- ASSIGNMENT
Gather every line below that contains the string "data", treating uppercase and lowercase letters as different.
-- SUPPLIED MATERIAL follows --
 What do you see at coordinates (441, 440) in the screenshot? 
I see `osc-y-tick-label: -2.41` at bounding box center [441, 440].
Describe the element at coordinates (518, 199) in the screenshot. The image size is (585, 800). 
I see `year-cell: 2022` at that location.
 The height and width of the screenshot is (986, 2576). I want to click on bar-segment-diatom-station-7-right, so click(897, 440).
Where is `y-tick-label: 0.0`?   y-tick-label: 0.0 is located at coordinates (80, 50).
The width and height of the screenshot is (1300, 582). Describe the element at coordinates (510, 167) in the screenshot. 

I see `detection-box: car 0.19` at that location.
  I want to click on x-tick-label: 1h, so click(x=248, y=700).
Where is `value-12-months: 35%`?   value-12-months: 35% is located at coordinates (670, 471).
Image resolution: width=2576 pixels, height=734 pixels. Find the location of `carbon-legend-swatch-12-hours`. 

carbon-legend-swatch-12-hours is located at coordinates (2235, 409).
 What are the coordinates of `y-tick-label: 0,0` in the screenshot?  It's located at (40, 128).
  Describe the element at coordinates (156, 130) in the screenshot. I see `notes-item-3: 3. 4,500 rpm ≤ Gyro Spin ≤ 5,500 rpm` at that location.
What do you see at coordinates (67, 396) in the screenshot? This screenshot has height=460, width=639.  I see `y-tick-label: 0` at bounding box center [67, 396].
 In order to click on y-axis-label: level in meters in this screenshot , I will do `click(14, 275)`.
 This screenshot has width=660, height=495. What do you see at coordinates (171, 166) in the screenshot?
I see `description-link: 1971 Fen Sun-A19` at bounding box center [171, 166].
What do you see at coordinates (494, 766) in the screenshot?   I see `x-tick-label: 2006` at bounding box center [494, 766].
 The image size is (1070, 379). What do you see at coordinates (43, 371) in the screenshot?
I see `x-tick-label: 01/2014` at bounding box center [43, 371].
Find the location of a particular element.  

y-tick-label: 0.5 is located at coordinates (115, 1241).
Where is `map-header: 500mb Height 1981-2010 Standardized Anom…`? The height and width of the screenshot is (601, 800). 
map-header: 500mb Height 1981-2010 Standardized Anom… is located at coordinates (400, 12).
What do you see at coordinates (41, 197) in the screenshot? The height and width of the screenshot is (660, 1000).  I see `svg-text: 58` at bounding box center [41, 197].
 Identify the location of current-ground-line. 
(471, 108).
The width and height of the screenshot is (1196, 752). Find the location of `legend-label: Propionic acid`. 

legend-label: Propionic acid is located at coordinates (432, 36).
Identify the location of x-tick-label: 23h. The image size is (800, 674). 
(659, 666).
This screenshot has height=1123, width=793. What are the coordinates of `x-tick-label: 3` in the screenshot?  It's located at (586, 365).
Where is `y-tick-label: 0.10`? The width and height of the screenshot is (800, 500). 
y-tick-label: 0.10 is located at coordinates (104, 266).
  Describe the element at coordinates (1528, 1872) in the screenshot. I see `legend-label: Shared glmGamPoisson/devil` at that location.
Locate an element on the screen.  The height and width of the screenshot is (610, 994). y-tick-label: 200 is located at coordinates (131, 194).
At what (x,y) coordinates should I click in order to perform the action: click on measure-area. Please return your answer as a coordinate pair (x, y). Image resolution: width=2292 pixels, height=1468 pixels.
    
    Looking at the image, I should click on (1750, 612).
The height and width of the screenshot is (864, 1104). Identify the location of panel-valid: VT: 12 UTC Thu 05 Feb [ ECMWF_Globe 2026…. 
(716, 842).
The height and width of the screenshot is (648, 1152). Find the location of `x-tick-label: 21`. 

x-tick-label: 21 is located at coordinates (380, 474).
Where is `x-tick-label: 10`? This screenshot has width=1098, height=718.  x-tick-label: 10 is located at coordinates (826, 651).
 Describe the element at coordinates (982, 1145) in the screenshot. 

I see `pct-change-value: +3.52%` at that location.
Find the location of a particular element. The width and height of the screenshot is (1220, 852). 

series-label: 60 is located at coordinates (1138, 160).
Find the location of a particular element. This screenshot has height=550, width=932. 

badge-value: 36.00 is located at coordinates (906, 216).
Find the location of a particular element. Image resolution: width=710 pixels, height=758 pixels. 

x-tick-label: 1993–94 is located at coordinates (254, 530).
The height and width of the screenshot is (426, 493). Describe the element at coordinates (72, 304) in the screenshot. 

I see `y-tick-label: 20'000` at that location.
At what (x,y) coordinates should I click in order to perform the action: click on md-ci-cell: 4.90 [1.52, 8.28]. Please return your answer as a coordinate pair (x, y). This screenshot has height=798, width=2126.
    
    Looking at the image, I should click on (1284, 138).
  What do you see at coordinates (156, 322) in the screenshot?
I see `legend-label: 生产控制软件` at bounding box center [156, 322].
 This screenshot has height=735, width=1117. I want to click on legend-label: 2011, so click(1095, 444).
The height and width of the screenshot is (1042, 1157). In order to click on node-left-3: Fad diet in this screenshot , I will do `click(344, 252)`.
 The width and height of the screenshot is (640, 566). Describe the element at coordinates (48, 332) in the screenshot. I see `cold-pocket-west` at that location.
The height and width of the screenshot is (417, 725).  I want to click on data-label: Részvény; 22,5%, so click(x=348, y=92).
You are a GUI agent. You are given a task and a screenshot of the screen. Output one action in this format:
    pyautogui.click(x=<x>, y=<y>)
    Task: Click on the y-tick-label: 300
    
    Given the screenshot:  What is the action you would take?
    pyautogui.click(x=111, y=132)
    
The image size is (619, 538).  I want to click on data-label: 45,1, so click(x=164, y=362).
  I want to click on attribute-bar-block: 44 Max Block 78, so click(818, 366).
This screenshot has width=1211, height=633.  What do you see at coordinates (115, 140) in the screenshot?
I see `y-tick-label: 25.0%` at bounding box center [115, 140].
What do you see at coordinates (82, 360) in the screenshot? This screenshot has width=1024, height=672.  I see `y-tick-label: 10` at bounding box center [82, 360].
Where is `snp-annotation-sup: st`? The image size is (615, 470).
-- SUPPLIED MATERIAL concluded --
- SOLUTION TO THIS EXERCISE
The height and width of the screenshot is (417, 725).  I want to click on data-label: Részvény; 22,5%, so click(x=348, y=92).
The image size is (619, 538).  I want to click on data-label: 45,1, so click(x=164, y=362).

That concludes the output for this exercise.